Press onto bottom of 8 or 9-inch spring-form pan. Sprinkle 1/4
cup chopped candies over crust. Bake at 350 degrees for 10
minutes.
Cool thoroughly, freeze.
For filling, divide ice cream into thirds; return 2
portions to freezer until ready to use. Combine 1/3 portion
ice cream and 10 drops green food coloring in large bowl; mix
well. Spoon over crust, freeze about 30 minutes or until firm.
Combine 1/3 portion ice cream, 7 drops red food coloring and 14
drops yellow food coloring; mix well.
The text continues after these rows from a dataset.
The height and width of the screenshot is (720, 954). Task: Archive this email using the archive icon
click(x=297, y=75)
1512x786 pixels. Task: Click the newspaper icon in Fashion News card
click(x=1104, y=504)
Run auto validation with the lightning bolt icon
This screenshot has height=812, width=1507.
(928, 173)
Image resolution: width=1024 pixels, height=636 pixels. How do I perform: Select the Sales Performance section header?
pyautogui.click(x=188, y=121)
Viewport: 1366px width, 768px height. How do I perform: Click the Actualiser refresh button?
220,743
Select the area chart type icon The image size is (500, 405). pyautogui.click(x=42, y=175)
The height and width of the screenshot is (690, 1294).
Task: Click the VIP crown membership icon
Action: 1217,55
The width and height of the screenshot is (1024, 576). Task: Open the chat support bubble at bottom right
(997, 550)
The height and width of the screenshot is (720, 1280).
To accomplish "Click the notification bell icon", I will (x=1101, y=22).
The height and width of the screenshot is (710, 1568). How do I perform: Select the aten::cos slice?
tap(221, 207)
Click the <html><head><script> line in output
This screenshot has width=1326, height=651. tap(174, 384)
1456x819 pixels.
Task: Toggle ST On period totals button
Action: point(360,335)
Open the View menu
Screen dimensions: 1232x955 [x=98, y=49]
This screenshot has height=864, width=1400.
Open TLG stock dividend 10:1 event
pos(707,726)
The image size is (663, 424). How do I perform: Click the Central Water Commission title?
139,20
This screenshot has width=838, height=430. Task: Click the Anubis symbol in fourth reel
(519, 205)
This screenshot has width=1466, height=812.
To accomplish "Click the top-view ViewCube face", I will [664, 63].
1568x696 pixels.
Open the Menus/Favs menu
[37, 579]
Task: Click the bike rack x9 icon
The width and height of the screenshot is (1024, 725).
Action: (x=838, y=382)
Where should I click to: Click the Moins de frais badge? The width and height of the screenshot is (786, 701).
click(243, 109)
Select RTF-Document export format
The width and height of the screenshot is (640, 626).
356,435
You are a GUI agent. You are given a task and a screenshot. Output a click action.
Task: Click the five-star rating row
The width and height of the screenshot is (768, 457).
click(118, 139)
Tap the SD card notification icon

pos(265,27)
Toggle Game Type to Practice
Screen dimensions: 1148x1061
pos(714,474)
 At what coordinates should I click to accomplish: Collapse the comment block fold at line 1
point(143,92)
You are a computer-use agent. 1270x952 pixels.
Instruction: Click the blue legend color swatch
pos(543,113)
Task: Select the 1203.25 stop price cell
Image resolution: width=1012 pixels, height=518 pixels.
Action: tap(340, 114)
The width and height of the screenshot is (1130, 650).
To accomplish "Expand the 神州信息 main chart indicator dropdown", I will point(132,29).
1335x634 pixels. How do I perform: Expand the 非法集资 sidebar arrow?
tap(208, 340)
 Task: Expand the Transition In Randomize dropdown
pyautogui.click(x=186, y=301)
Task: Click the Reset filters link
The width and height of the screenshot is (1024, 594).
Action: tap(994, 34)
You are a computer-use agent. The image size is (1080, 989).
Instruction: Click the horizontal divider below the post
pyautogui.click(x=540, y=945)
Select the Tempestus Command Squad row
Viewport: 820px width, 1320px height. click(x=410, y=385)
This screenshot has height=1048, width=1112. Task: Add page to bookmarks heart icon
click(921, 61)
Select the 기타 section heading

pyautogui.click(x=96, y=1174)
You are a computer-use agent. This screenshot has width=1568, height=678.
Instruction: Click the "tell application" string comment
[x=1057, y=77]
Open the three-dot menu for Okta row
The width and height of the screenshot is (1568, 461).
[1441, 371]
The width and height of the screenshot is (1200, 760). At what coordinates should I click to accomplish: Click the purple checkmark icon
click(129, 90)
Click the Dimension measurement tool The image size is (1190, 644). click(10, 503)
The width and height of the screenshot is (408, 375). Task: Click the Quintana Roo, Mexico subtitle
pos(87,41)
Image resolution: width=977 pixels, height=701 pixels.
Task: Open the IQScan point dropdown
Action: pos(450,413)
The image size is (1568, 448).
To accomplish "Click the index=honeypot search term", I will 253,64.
Add orange rind and 3/4
cup chopped candies; mix well. Spoon over green layer, freeze
about 30 minutes or until firm. Combine 1/3 portion ice cream
and 10 drops yellow food coloring; mix well. Spoon over orange
layer. Cover securely with foil; freeze overnight.
Remove from freezer 5 to 10 minutes before serving.
Remove rim from spring-form pan. Cut into wedges to serve.
Makes 1 (9-inch) ice cream cake.



Praline Ice Cream Cake

1/2 cup butter
1 pt. vanilla ice cream, softened
2 eggs
1 1/2 cup flour
2/3 cup sugar
1 Tbsp. baking powder
1/2 tsp. salt
1 cup graham cracker crumbs
1/2 cup sour cream
1 cup caramel ice cream topping
1/2 cup chopped pecans

Melt butter in 3 quart saucepan; remove from heat. Add
ice cream, eggs, flour, sugar, baking powder, salt and graham
cracker crumbs; mix until smooth. Pour into greased 13 x9-inch pan. Bake
at 350 degrees for 30 to 35 minutes. Combine sour cream and ice cream
topping; pour over warm cake. Top with pecans. Cool. Cut into squares.
May be served with ice cream or sweetened whipped cream.


Lemonade Cake

1 (18.5 ounce) package yellow cake mix
1 quart vanilla ice cream
6 drops red food coloring
1 (6 ounce) can lemonade concentrate, thawed
2 cups heavy whipping cream
2 tablespoons white sugar

Prepare cake mix according to package
directions for two 9 inch round cake pans. Cool.
Stir ice cream to soften, stir in food
coloring and 1/2 cup of the lemonade concentrate.
Spread ice cream mixture evenly in a foil
lined 9 x 1 1/2 inch round cake pan. Freeze until firm about 2 to 3
hours. Arrange one cake layer on a serving plate, top
with ice cream layer then top with second layer of cake. Put assembled
cake back into the freezer.
To Make Frosting: Beat the whipping cream with
the remaining lemonade and sugar until fluffy and peaks form. Frost
sides and top of cake with whipped cream mixture. Return cake to freezer
for at least one hour before serving.